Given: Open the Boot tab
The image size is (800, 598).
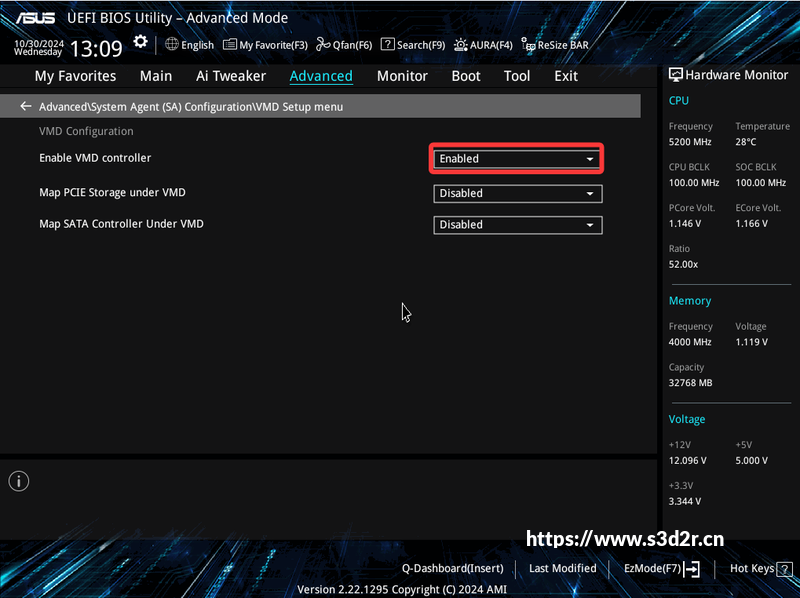Looking at the screenshot, I should (466, 76).
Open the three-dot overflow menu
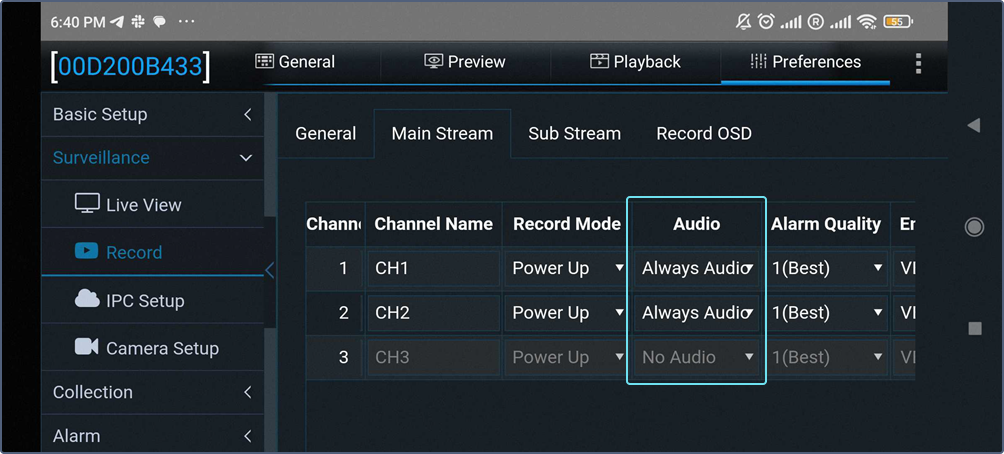The width and height of the screenshot is (1004, 454). (x=918, y=64)
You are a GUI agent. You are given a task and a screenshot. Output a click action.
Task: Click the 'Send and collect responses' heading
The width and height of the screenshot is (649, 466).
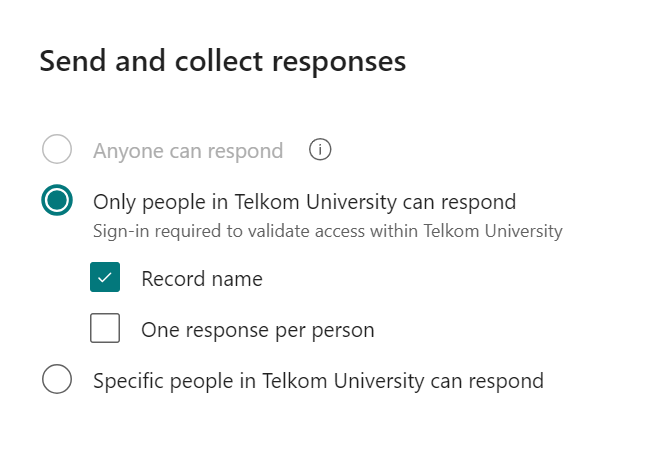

## Exercise prompt:
Return the listing verbatim, pictures omitted.

## Response area:
Given: Open the Boot tab
The image size is (800, 598).
Looking at the screenshot, I should (466, 76).
Open the three-dot overflow menu
The width and height of the screenshot is (1004, 454). (x=918, y=64)
You are a GUI agent. You are given a task and a screenshot. Output a click action.
Task: Click the 'Send and collect responses' heading
The width and height of the screenshot is (649, 466).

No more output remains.